- [WORK INSTRUCTION]
Nothing in the records may change when you print them out again.

- [INPUT RECORDS]
↓

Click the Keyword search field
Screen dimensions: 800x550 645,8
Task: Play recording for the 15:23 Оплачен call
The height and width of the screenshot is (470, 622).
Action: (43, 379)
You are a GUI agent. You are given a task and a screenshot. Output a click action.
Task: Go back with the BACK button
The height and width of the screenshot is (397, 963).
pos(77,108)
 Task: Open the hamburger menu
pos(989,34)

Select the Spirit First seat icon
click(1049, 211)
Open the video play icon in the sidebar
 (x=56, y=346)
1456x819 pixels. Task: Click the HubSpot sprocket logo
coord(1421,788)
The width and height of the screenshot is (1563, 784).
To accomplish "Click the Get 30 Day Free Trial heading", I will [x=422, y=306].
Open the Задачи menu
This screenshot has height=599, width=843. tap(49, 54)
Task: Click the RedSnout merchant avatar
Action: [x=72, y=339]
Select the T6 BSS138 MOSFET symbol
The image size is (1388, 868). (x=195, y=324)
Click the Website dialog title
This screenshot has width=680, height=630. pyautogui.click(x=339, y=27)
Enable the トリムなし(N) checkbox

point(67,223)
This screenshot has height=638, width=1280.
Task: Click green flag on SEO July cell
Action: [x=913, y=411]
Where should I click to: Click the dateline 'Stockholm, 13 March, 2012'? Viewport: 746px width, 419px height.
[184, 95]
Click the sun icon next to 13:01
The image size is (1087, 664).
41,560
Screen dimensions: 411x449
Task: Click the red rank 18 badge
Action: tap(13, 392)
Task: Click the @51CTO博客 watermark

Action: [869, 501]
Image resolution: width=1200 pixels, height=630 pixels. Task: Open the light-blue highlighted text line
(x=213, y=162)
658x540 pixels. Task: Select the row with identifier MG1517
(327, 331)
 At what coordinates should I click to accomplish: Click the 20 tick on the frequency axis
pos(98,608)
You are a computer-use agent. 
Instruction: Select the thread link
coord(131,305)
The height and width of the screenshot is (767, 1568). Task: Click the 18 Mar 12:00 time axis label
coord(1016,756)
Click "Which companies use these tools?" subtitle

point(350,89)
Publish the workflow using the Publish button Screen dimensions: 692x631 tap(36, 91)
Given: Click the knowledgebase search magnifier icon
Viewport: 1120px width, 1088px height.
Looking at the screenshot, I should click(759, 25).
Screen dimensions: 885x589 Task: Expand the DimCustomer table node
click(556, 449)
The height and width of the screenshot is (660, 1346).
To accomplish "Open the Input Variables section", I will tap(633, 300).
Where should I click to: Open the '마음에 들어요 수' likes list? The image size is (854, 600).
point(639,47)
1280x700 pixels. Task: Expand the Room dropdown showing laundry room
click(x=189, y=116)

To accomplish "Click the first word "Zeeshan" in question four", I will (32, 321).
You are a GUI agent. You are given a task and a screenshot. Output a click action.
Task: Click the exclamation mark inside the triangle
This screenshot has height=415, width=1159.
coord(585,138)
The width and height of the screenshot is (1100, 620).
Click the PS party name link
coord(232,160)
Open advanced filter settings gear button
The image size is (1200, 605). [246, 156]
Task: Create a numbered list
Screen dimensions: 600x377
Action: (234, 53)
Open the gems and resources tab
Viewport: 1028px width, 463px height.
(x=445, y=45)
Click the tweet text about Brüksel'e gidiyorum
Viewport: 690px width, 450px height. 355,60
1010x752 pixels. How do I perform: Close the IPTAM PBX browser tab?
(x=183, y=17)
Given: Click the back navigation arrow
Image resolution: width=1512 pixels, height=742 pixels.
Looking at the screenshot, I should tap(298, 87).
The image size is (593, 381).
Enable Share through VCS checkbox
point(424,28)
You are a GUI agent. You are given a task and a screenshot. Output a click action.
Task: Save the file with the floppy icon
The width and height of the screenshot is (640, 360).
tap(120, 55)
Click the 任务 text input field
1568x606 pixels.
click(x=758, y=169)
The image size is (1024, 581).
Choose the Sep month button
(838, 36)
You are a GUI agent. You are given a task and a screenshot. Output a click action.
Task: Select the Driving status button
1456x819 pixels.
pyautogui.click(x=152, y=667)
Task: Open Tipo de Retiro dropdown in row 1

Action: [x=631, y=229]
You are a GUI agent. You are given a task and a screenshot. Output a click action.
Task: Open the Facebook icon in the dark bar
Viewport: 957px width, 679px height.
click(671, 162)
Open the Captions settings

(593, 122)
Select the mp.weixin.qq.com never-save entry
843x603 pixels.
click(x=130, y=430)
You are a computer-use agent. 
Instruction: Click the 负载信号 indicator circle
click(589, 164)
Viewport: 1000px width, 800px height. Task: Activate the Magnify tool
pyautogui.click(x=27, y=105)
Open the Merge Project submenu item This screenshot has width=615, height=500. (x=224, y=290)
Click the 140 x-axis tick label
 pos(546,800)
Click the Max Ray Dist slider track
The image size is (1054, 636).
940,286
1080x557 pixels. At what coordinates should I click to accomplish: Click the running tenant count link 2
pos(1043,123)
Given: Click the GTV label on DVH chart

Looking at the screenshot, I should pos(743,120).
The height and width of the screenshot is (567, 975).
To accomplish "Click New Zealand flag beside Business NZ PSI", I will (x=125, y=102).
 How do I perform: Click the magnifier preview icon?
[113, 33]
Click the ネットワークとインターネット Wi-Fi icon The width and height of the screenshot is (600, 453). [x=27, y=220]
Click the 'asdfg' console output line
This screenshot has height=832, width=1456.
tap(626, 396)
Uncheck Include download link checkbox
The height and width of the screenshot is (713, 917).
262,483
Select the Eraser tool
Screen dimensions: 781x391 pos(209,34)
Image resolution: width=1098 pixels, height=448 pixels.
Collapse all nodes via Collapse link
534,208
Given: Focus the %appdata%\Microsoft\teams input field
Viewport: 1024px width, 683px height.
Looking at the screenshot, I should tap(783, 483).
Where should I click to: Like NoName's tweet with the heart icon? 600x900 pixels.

↑

- [WORKED SOLUTION]
Click the Keyword search field
Screen dimensions: 800x550 645,8
Task: Play recording for the 15:23 Оплачен call
The height and width of the screenshot is (470, 622).
Action: (43, 379)
You are a GUI agent. You are given a task and a screenshot. Output a click action.
Task: Go back with the BACK button
The height and width of the screenshot is (397, 963).
pos(77,108)
 Task: Open the hamburger menu
pos(989,34)

Select the Spirit First seat icon
click(1049, 211)
Open the video play icon in the sidebar
 (x=56, y=346)
1456x819 pixels. Task: Click the HubSpot sprocket logo
coord(1421,788)
The width and height of the screenshot is (1563, 784).
To accomplish "Click the Get 30 Day Free Trial heading", I will [x=422, y=306].
Open the Задачи menu
This screenshot has height=599, width=843. tap(49, 54)
Task: Click the RedSnout merchant avatar
Action: [x=72, y=339]
Select the T6 BSS138 MOSFET symbol
The image size is (1388, 868). (x=195, y=324)
Click the Website dialog title
This screenshot has width=680, height=630. pyautogui.click(x=339, y=27)
Enable the トリムなし(N) checkbox

point(67,223)
This screenshot has height=638, width=1280.
Task: Click green flag on SEO July cell
Action: [x=913, y=411]
Where should I click to: Click the dateline 'Stockholm, 13 March, 2012'? Viewport: 746px width, 419px height.
[184, 95]
Click the sun icon next to 13:01
The image size is (1087, 664).
41,560
Screen dimensions: 411x449
Task: Click the red rank 18 badge
Action: tap(13, 392)
Task: Click the @51CTO博客 watermark

Action: [869, 501]
Image resolution: width=1200 pixels, height=630 pixels. Task: Open the light-blue highlighted text line
(x=213, y=162)
658x540 pixels. Task: Select the row with identifier MG1517
(327, 331)
 At what coordinates should I click to accomplish: Click the 20 tick on the frequency axis
pos(98,608)
You are a computer-use agent. 
Instruction: Select the thread link
coord(131,305)
The height and width of the screenshot is (767, 1568). Task: Click the 18 Mar 12:00 time axis label
coord(1016,756)
Click "Which companies use these tools?" subtitle

point(350,89)
Publish the workflow using the Publish button Screen dimensions: 692x631 tap(36, 91)
Given: Click the knowledgebase search magnifier icon
Viewport: 1120px width, 1088px height.
Looking at the screenshot, I should click(759, 25).
Screen dimensions: 885x589 Task: Expand the DimCustomer table node
click(556, 449)
The height and width of the screenshot is (660, 1346).
To accomplish "Open the Input Variables section", I will tap(633, 300).
Where should I click to: Open the '마음에 들어요 수' likes list? The image size is (854, 600).
point(639,47)
1280x700 pixels. Task: Expand the Room dropdown showing laundry room
click(x=189, y=116)

To accomplish "Click the first word "Zeeshan" in question four", I will (32, 321).
You are a GUI agent. You are given a task and a screenshot. Output a click action.
Task: Click the exclamation mark inside the triangle
This screenshot has height=415, width=1159.
coord(585,138)
The width and height of the screenshot is (1100, 620).
Click the PS party name link
coord(232,160)
Open advanced filter settings gear button
The image size is (1200, 605). [246, 156]
Task: Create a numbered list
Screen dimensions: 600x377
Action: (234, 53)
Open the gems and resources tab
Viewport: 1028px width, 463px height.
(x=445, y=45)
Click the tweet text about Brüksel'e gidiyorum
Viewport: 690px width, 450px height. 355,60
1010x752 pixels. How do I perform: Close the IPTAM PBX browser tab?
(x=183, y=17)
Given: Click the back navigation arrow
Image resolution: width=1512 pixels, height=742 pixels.
Looking at the screenshot, I should tap(298, 87).
The image size is (593, 381).
Enable Share through VCS checkbox
point(424,28)
You are a GUI agent. You are given a task and a screenshot. Output a click action.
Task: Save the file with the floppy icon
The width and height of the screenshot is (640, 360).
tap(120, 55)
Click the 任务 text input field
1568x606 pixels.
click(x=758, y=169)
The image size is (1024, 581).
Choose the Sep month button
(838, 36)
You are a GUI agent. You are given a task and a screenshot. Output a click action.
Task: Select the Driving status button
1456x819 pixels.
pyautogui.click(x=152, y=667)
Task: Open Tipo de Retiro dropdown in row 1

Action: [x=631, y=229]
You are a GUI agent. You are given a task and a screenshot. Output a click action.
Task: Open the Facebook icon in the dark bar
Viewport: 957px width, 679px height.
click(671, 162)
Open the Captions settings

(593, 122)
Select the mp.weixin.qq.com never-save entry
843x603 pixels.
click(x=130, y=430)
You are a computer-use agent. 
Instruction: Click the 负载信号 indicator circle
click(589, 164)
Viewport: 1000px width, 800px height. Task: Activate the Magnify tool
pyautogui.click(x=27, y=105)
Open the Merge Project submenu item This screenshot has width=615, height=500. (x=224, y=290)
Click the 140 x-axis tick label
 pos(546,800)
Click the Max Ray Dist slider track
The image size is (1054, 636).
940,286
1080x557 pixels. At what coordinates should I click to accomplish: Click the running tenant count link 2
pos(1043,123)
Given: Click the GTV label on DVH chart

Looking at the screenshot, I should pos(743,120).
The height and width of the screenshot is (567, 975).
To accomplish "Click New Zealand flag beside Business NZ PSI", I will (x=125, y=102).
 How do I perform: Click the magnifier preview icon?
[113, 33]
Click the ネットワークとインターネット Wi-Fi icon The width and height of the screenshot is (600, 453). [x=27, y=220]
Click the 'asdfg' console output line
This screenshot has height=832, width=1456.
tap(626, 396)
Uncheck Include download link checkbox
The height and width of the screenshot is (713, 917).
262,483
Select the Eraser tool
Screen dimensions: 781x391 pos(209,34)
Image resolution: width=1098 pixels, height=448 pixels.
Collapse all nodes via Collapse link
534,208
Given: Focus the %appdata%\Microsoft\teams input field
Viewport: 1024px width, 683px height.
Looking at the screenshot, I should tap(783, 483).
Where should I click to: Like NoName's tweet with the heart icon? 600x900 pixels.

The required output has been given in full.